= Задание a =
Перепечатайте без изменений фрагмент текста о принципах справедливости от слов «преуспел, на еще» до слов «совсем не очевидно.» включительно.

Другой способ представления аргументации — это сказать, что принципы справедливости проявляют себя в

базисной структуре общества человеческим желанием рассматривать других не как средство, а как цель. Я не

буду рассматривать здесь взгляды Канта31. Вместо этого я свободно проинтерпретирую их в свете договорной

доктрины. Трактовка людей как целей самих по себе, а не средств, очевидно, нуждается в объяснении. Как

можно рассматривать кого-либо всегда в качестве цели и никогда в качестве средства? Определенно, мы не

можем сказать, что это приводит к трактовке каждого человека согласно некоторым общим принципам,

поскольку такая интерпретация делает концепцию эквивалентной формальной справедливости. По договорной

интерпретации рассмотрение человека как цели самой по себе, по крайней мере, влечет, что он рассматривается

согласно принципам, на которые люди согласились бы в исходном положении равенства. Потому что в этой

ситуации люди имеют равное представление в качестве моральных личностей, которые рассматривают себя как

90

цели, и принимаемые ими принципы будут рационально предназначены для защиты их требований. Договорная

точка зрения как таковая определяет смысл, в котором люди рассматриваются как цели, а не только как

средства.

Но возникает вопрос, а есть ли существенные принципы, передающие эту идею? Если стороны желают

выразить это понятие видимым образом в базисной структуре их общества для того, чтобы гарантировать

рациональный интерес каждого человека в самоуважении, какие принципы они должны выбрать? Кажется, что

два принципа справедливости подходят для этой цели, потому что все имеют равные основные свободы, а

принцип различия интерпретирует разницу между рассмотрением людей лишь как средства и как цели самой по

себе. Рассматривать людей в качестве цели самой по себе в базисном устройстве общества значит

воздерживаться от тех приобретений, которые не вносят вклада в чьи-либо ожидания. В противоположность

этому, полагать людей в качестве средства, значит быть готовым к тому, чтобы обречь тех, кто меньше

преуспел, на еще более низкие жизненные перспективы ради высоких ожиданий других. Таким образом, мы

видим, что принцип различия, который с первого взгляда кажется чрезмерным, имеет разумную

интерпретацию. Если мы предположим, что проявляющаяся в институтах социальная кооперация тех, кто

уважает себя и других, будет более эффективной и гармоничной, то общий уровень ожиданий, в

предположении, что мы могли бы оценить их, может быть при действии двух принципов справедливости выше,

чем можно было подумать. Преимущество принципа полезности в этом отношении совсем не очевидно.

= Исходные данные =
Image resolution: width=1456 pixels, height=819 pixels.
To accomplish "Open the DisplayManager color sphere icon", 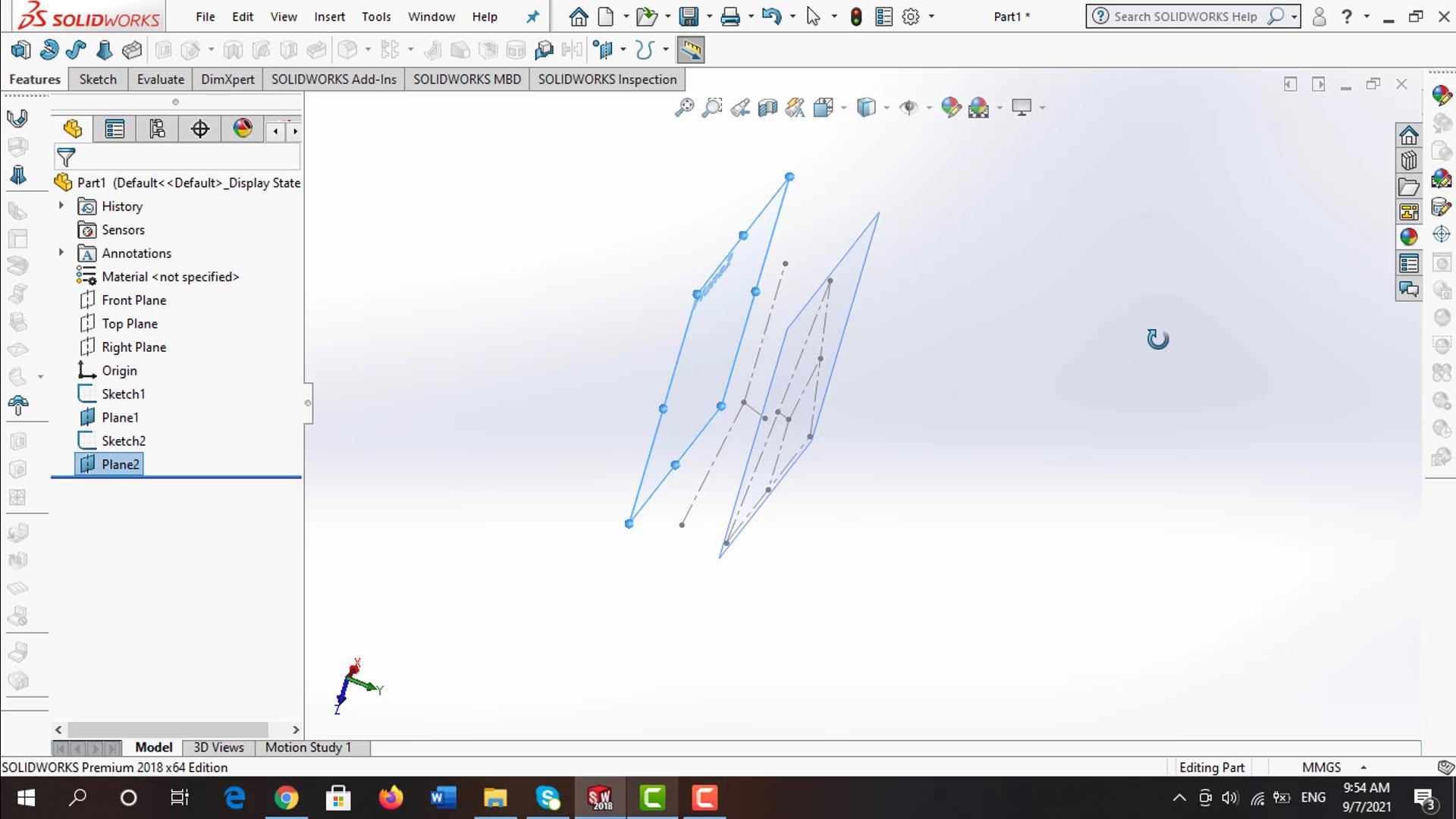I will pyautogui.click(x=243, y=128).
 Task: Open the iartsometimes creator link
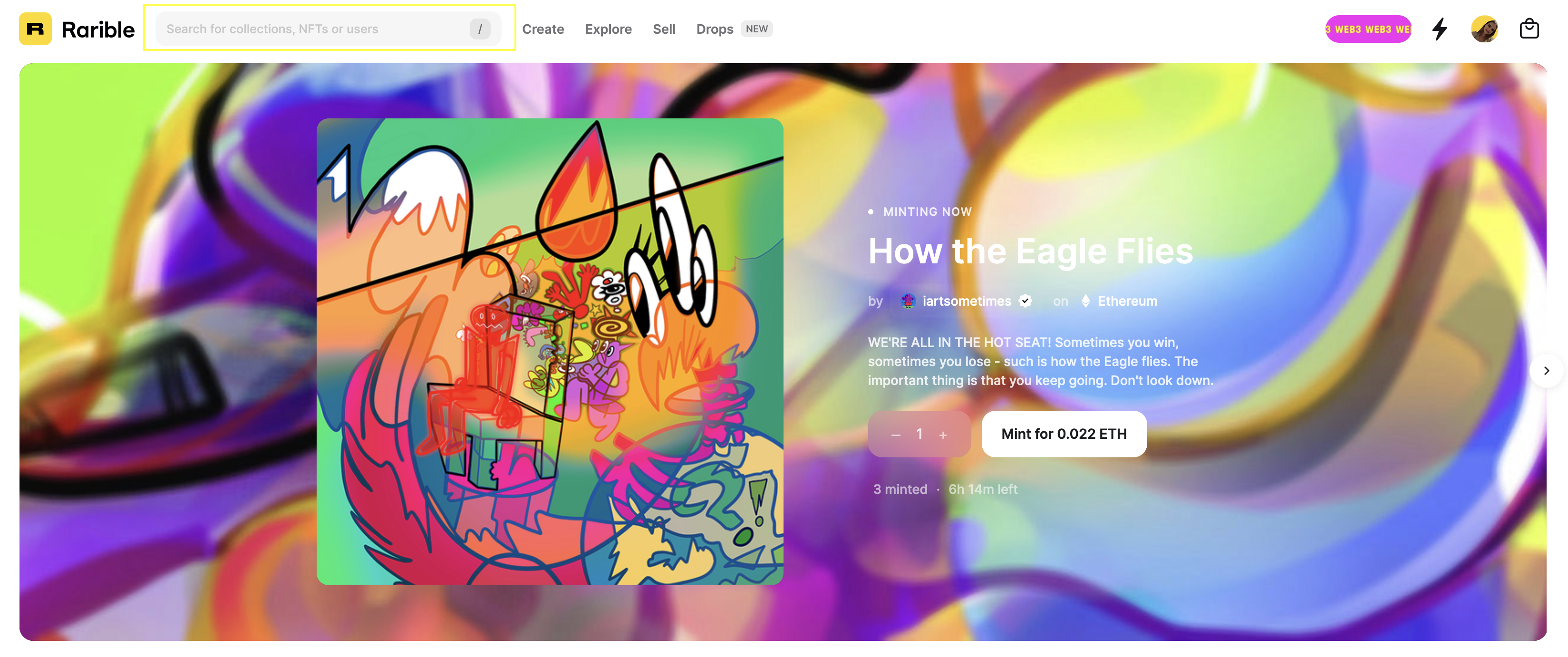(x=967, y=301)
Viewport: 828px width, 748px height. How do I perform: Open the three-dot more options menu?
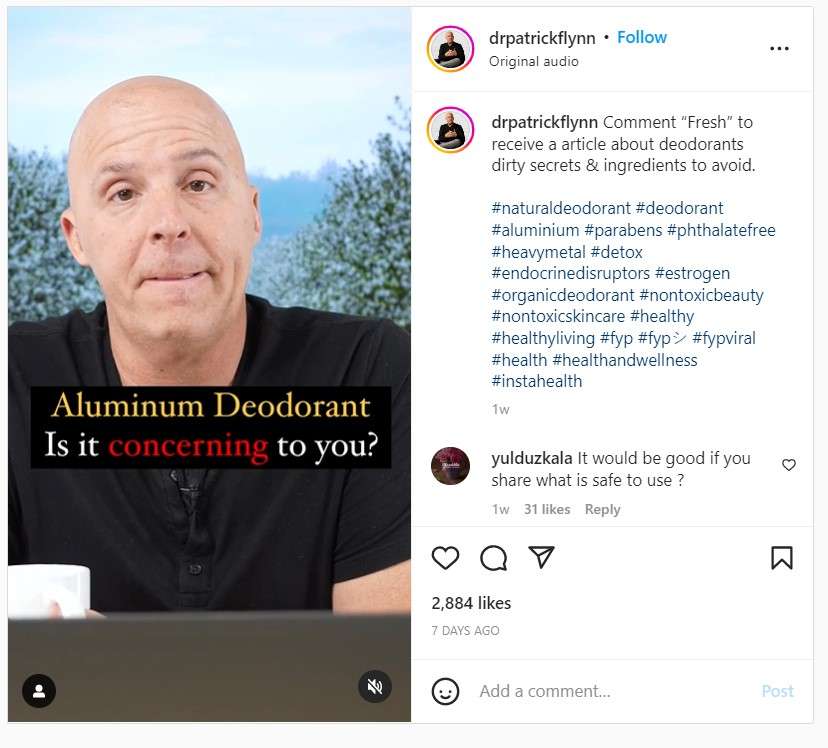779,49
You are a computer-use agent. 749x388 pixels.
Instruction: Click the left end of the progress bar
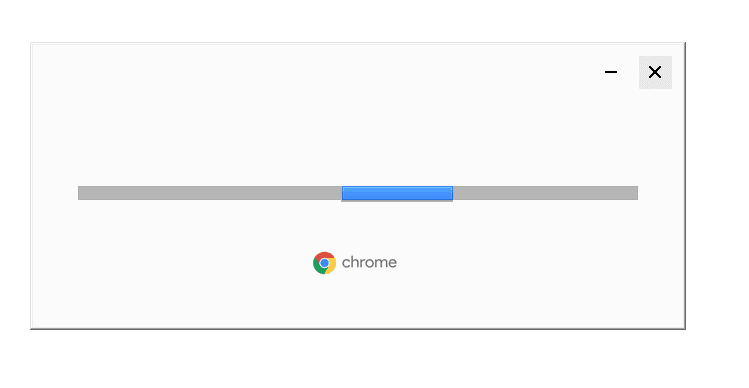pyautogui.click(x=81, y=193)
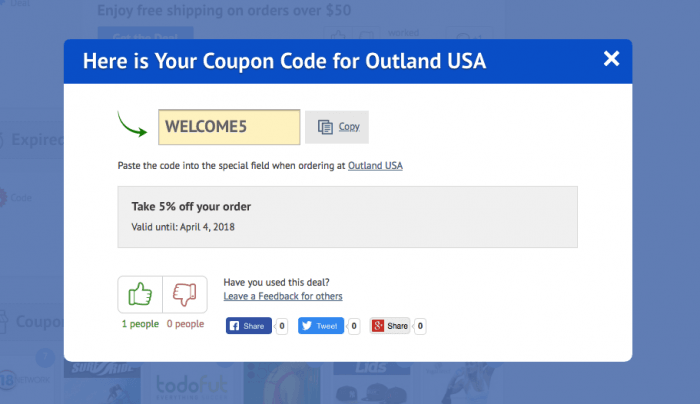700x404 pixels.
Task: Select the WELCOME5 coupon code field
Action: [229, 127]
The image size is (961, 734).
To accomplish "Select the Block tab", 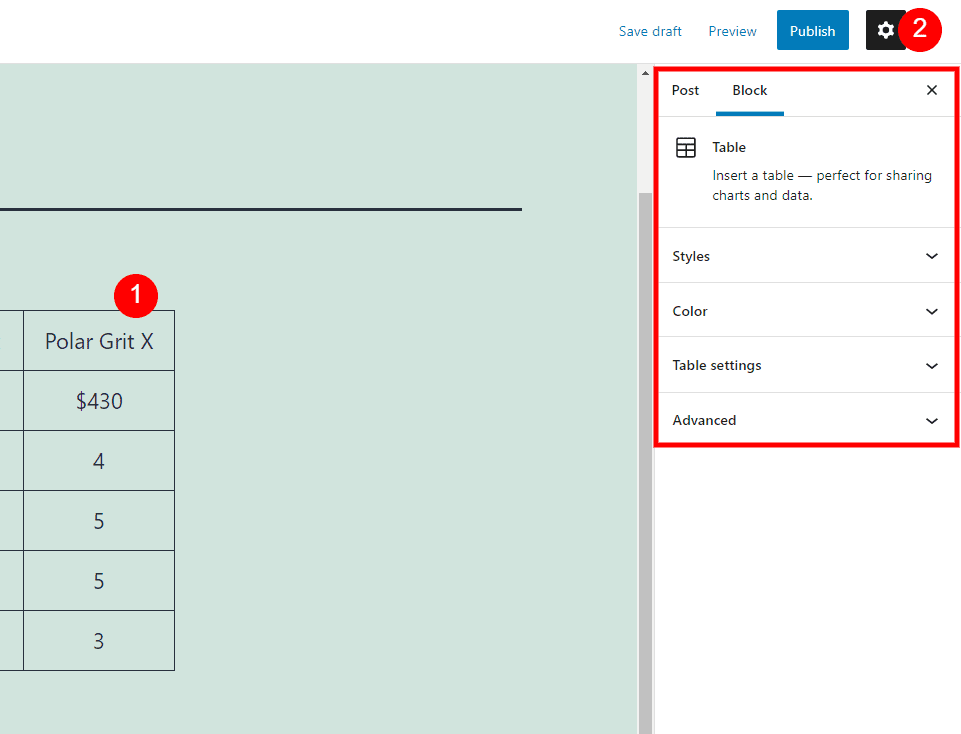I will (x=749, y=90).
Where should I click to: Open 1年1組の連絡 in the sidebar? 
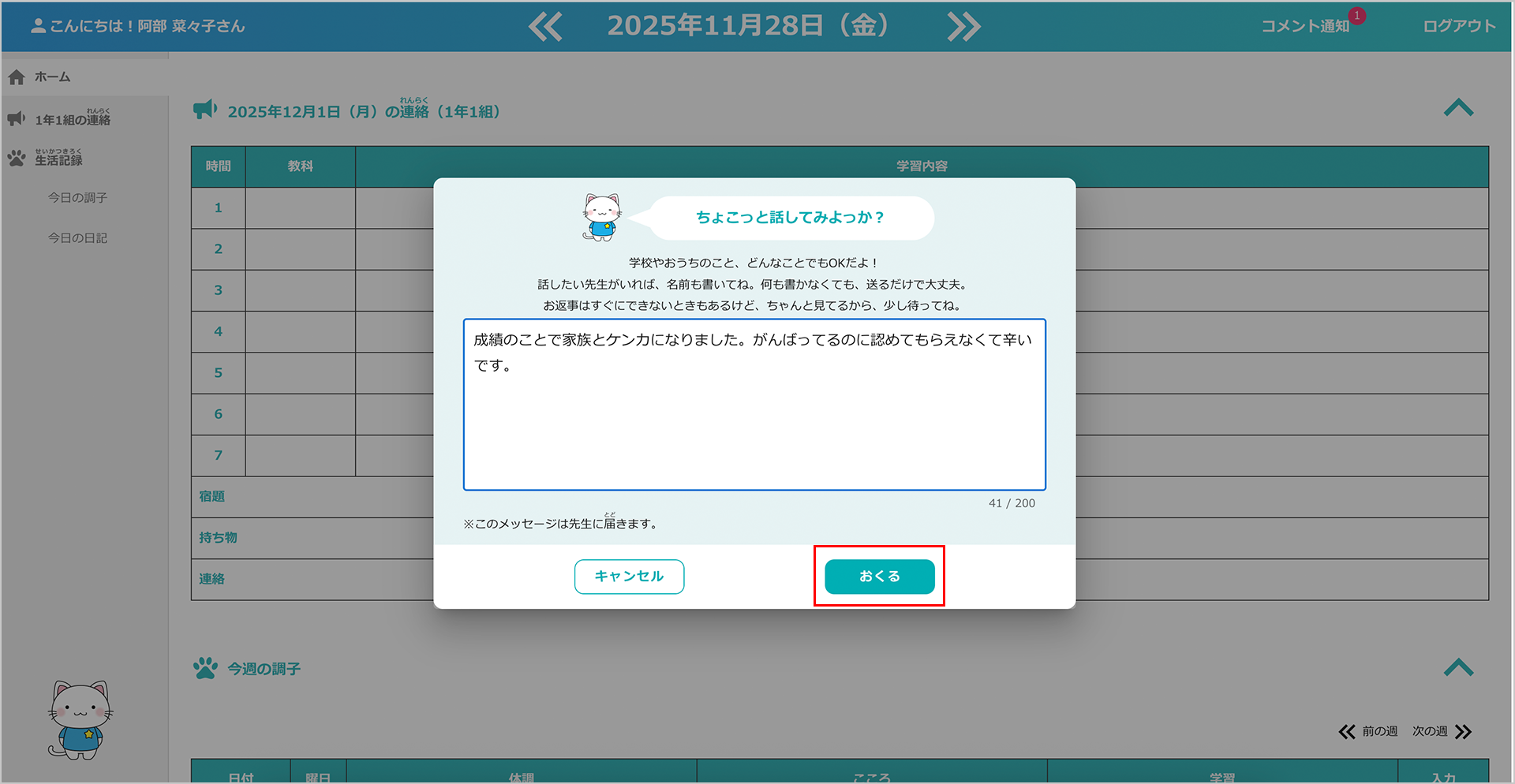pyautogui.click(x=73, y=120)
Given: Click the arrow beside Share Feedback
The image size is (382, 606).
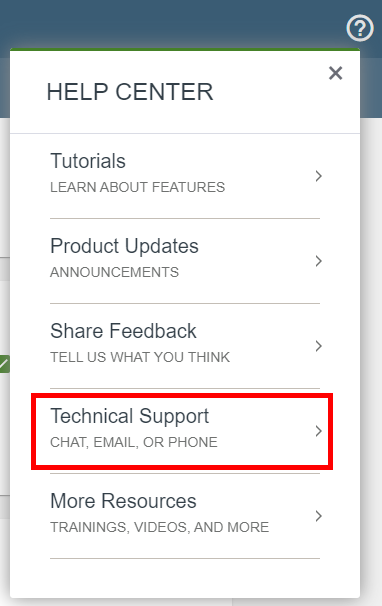Looking at the screenshot, I should pyautogui.click(x=318, y=346).
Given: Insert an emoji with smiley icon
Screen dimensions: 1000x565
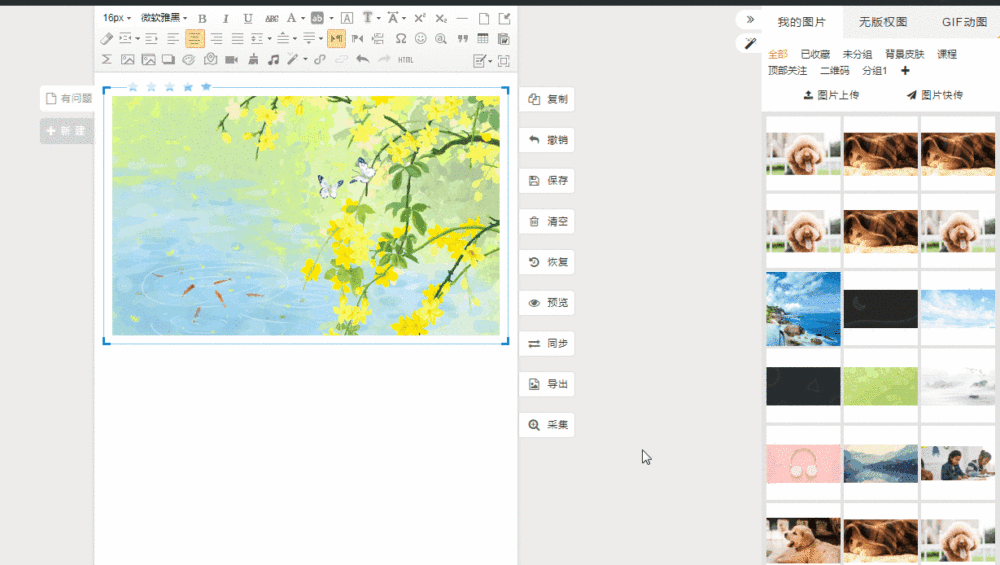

= Задание b =
Повторите дословно строки листинга от строки с «Where should I» до конца листинга включительно. Изображения в ответ не включайте.

= Ответ a =
преуспел, на еще более низкие жизненные перспективы ради высоких ожиданий других. Таким образом, мы

видим, что принцип различия, который с первого взгляда кажется чрезмерным, имеет разумную

интерпретацию. Если мы предположим, что проявляющаяся в институтах социальная кооперация тех, кто

уважает себя и других, будет более эффективной и гармоничной, то общий уровень ожиданий, в

предположении, что мы могли бы оценить их, может быть при действии двух принципов справедливости выше,

чем можно было подумать. Преимущество принципа полезности в этом отношении совсем не очевидно.

= Ответ b =
Where should I click to: Open 1年1組の連絡 in the sidebar? 
pyautogui.click(x=73, y=120)
Given: Click the arrow beside Share Feedback
The image size is (382, 606).
Looking at the screenshot, I should pyautogui.click(x=318, y=346).
Given: Insert an emoji with smiley icon
Screen dimensions: 1000x565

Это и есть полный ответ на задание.